В приведенном нами клиническом примере 1 при доказанном диагнозе и ответе на применение мази дигидротестостерона размер полового члена увеличился недостаточно для адекватной адаптации ребенка в мужском поле. Однако на момент обследования ребенку было уже 6 лет, к этому моменту у него устойчиво сформировалась самоидентификация в мужском поле и, несмотря на дальнейшие сложности в адаптации, было решено продолжать воспитывать ребенка в мужском поле. Во втором случае получен выраженный ответ на лечение 2% мазью дигидротестостерона, выраженное увеличение полового члена до 3 см.
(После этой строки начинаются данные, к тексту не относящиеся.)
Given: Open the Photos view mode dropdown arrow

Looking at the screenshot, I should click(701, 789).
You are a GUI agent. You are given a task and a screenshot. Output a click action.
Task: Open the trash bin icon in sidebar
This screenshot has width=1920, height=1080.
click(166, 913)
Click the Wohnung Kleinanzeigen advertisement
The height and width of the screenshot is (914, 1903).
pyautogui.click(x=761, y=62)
Пациенту будет произведена смена паспортного пола на мужской, а в дальнейшем проведена маскулинизирующая пластика наружных половых органов. В третьем случае ребенок будет адаптироваться в мужском поле и также будет проведена пластика наружных половых органов.

Таким образом, впервые в отечественной литературе нами представлено клиническое описание 3 случаев НФП 46XY, обусловленных дефицитом 5-АРII и подтвержденных при молекулярно-генетическом обследовании. Приведенные наблюдения демонстрируют невысокую диагностическую значимость определения Т/ДГТ и подчеркивают необходимость анализа гена SRD5A2 у всех пациентов с подозрением на дефицит 5-АРII.